Glass and enamel is best. It will not make much difference which culture you use although our YFL811 gives the best viscosity but has no probiotics in it. It is very difficult to get thick yoghurt from goat’s milk. All that you can do is heat the milk with a good dose of maziena and/or skim milk powder to 90°C and then cool and incubate. Perhaps you did not add enough Maziena? It won’t help to add calcium.

What culture can be used when making yoghurt with goat’s milk?
The culture for goat’s milk yoghurt is the same ones as for cow’s milk. YCX11, ABT5 or YFL811

Why is YFL811 a good culture for yoghurt? if it is, why is it better than YCX11?
The YFL811 is a yoghurt culture which produces very mild yoghurt with a very high viscosity (thicker than the YC X11). This is a positive thing as you want thick yoghurt.

Are live bacteria necessary for yogurt?
Yes. True yogurt contains millions of viable St. Thermophilus and L. bulgaricus bacteria per millimetre for your health benefit.

Are yogurt and Kefir different?
Yes. Kefir always contains yeast with the bacteria, ethyl alcohol and considerable carbon dioxide, and if it lacks these elements, it is not Kefir.
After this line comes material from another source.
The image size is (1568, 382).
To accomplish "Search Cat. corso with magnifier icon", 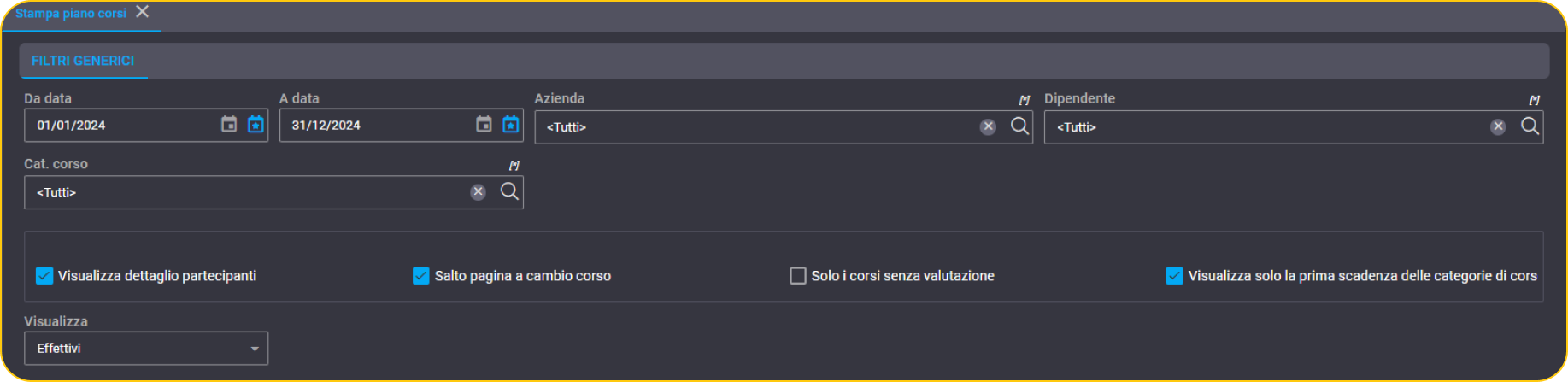I will 509,191.
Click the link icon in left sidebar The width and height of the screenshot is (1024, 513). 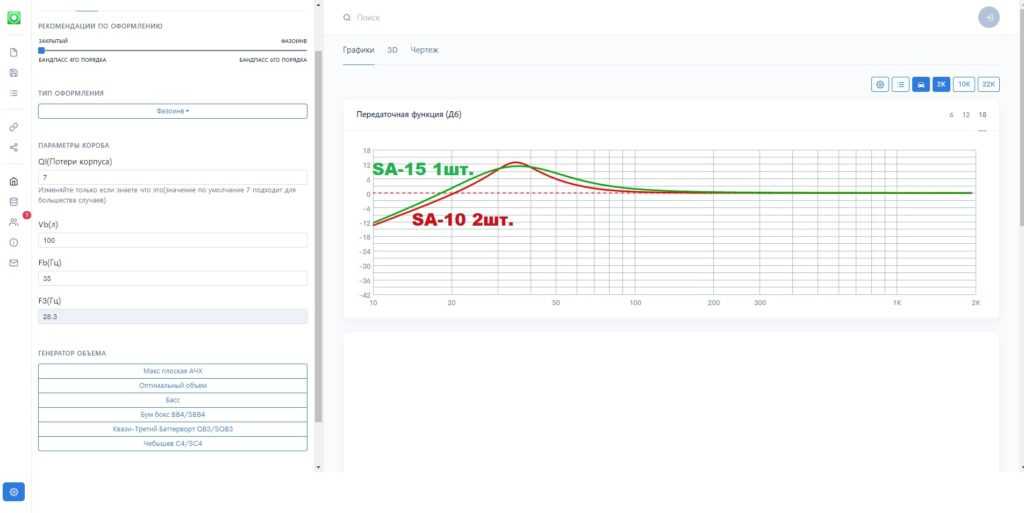tap(14, 127)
Does it pay to make yogurt in the home?
Yes. It’s very economical, especially if you have your own source of milk.

What quantity is Your Kefir?
The Kefir we supply is enough for 1 liter of milk.

With the Kefir we supply you can make Kefir from Kefir – so once you have
made a batch, keep some Kefir to make the next batch but not more than 3 days. It is alive otherwise you would not be able to make a batch from a previous batch. It is not yoghurt
since it contains different bacteria to yoghurt.

Soft Unripened cheese

What happens if lactic acid does not develop in cheese milk for soft unripened cheese?
Nothing, no curd will form, and that is the end of Cheesemaking for the day. The unused milk can be converted into Ricotta cheese by adding an acidulate, like vinegar or acid whey powder, and heating to 80°C, but check why the starter culture did not work (antibiotic?). Antibiotic milk will slow or stop bacteria from forming lactic acid.

Is rennet used for cottage cheese?
Yes, but the amounts are small, almost 100 times less than what’s used for cheddar.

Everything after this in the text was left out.